Hate Crime: Beliefs, prejudices and aggravating factors

19 maj 2011 | In Crime Ethics Hate Crime Moral philosophy | Comments?

Increasing or decreasing a sentence based on the assailant’s motive is common in the law, and although a person’s abstract beliefs may not be taken into consideration in sentencing, racial animus or other prejudice can be considered if they are relevant aggravating factors. Enhanced penalties are appropriate for biased inspired conduct because it is thought to inflict greater individual and societal harm, such as the greater possibility for retaliatory violence, emotional damage to the victim and community unrest.

William Rehnquist

The above statement includes much of what is difficult with hate crime legislation. It’s well worth dissecting.

First: The assailant’s motive matters, and can even affect the severity of the punishment. Presumably, this means that we rank some motives as worse than others. Note that ”motive” is not the same as ”intention” here. If I intended to wave at a friend and in the process hit someone in the face, my intention makes my action less blameworthy than if I had intended to strike that person. This is uncontroversial, but it does not speak to motive in the relevant sense. But say I did intend to strike him, does it matter what my motivation was? Again, it does, if my motive, or my reason, was to stop him from doing something bad, rather than merely to cause him harm. But this, again, is not the ”motive” intended in ”hate crime”. It is, in fact (and I will return to this matter again and again for the next 18 months), highly unclear what ”motive” is.

Second: But we can narrow down on what Judge Rehnquist has in mind: Motive is a proper consideration in law. But abstract belief isn’t. This is based on a liberal principle to the effect that You should not be judged by your beliefs, but only by your actions. No one denies that we should punish the crime in hate crime. The contentious issue is whether we should add punishment for the motive.

Rehnquist states that ”racial animus or other prejudice” can be considered if they are relevant aggravating factors. There are several questions that opens up from this statement – What is the relevant difference between a prejudice and an ”abstract belief”? Can’t I have a prejudiced abstract belief? Whatever the difference, apparently prejudices can be ”relevant aggravating factors”. But can’t abstract beliefs be aggravating factors too? Are they ruled out by definition? What is an aggravating factor, anyway? Again, we have to look at how the statement continues

Third: Enhanced penalties are appropriate when the act (”is thought”, but surely that’s not a necessary qualification) to inflict greater individual and societal harm. This harm based justification for enhanced punishment is influential, fairly uncontroversial, and has strong support in legal tradition. If your action cause, or is likely to cause, more harm, you are more culpable and should, according to the principle of proportionality, be punished more. Presumably, the argument is that any factor likely to make the crime hurt more, is thereby a ”relevant aggravating factor”. But then, why make the distinction between ”prejudice” and ”abstract belief”? Does a crime based on an abstract belief about racial inferiority, say, cause less harm than a crime based on racial animus or prejudice?

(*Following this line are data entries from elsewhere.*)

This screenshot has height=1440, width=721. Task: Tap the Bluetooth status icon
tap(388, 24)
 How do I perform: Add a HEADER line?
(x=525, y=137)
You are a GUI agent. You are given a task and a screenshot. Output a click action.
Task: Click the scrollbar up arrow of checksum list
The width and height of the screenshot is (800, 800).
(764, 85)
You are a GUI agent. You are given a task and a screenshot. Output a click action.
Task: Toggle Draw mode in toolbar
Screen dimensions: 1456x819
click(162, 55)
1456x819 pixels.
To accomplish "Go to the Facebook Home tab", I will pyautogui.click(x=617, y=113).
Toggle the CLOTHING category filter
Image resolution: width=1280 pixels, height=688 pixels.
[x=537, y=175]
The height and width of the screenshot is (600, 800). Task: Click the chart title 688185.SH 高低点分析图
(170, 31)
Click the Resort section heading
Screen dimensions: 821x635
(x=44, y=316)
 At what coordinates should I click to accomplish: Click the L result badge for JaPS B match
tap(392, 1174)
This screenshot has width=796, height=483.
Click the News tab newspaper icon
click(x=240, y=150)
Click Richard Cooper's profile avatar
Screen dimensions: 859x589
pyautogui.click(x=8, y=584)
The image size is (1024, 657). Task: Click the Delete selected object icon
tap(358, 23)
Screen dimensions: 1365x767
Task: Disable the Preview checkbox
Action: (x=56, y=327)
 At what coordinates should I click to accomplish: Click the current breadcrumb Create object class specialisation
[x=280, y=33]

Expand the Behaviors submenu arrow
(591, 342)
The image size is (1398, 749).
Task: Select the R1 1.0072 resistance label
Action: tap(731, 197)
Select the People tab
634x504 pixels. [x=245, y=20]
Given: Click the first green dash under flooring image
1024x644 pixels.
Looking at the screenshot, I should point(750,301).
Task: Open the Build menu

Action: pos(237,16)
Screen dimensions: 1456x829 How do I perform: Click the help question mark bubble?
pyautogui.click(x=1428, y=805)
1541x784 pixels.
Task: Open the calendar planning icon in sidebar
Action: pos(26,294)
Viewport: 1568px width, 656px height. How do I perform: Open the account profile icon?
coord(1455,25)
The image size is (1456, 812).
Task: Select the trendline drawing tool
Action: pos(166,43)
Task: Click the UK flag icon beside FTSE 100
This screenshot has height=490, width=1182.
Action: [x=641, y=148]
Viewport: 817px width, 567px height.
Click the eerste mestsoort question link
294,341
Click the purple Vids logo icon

Fourth: The relevance of the risk of greater emotional damage to victim and the victimized group seems uncontroversial, but what about the risk of retaliation and community unrest? Should I rather pick on people who wont retaliate? Is it worse to attack a much loved celebrity than an unknown homeless person? On the flip side – if my crime cause not community unrest but community cohesion, because people come together in their condemnation of it, is my crime thereby less bad? Utilitarian terms and conditions apply.

One of the key challenges to Hate Crime legislation is that it criminalizes thought, or motive, and thus that it is incompatible with certain fundamental rights. The answer to this challenge is, usually, that we don’t punish thought/motive on its own. Only when it manifests in independently criminal actions. But, the critic insists, we ADD punishment for thought/motive. Surely, the extra punishment is for the thought/motive?

But what makes a hate crime deserving of extra punishment is not just that it is a crime committed by someone who also harbors prejudiced thoughts. It is not even just that he/she commits the crime because of that prejudice. It is that the crime works as an expression of the prejudice. Surely, that is what make these crimes hurt more. It adds insult to injury, and, as we now know, injury’s caused by viciousness rather than by accident, genuinely hurts more. What this means, I take it, is that a hate crime is not just the criminal act plus some motivation, it is another kind of act. The ”extra punishment” is thus not based on punishing the motivation as an additional extra to the already punished crime, but on punishing this other crime.

The work cut out for us now is to make this notion more clear.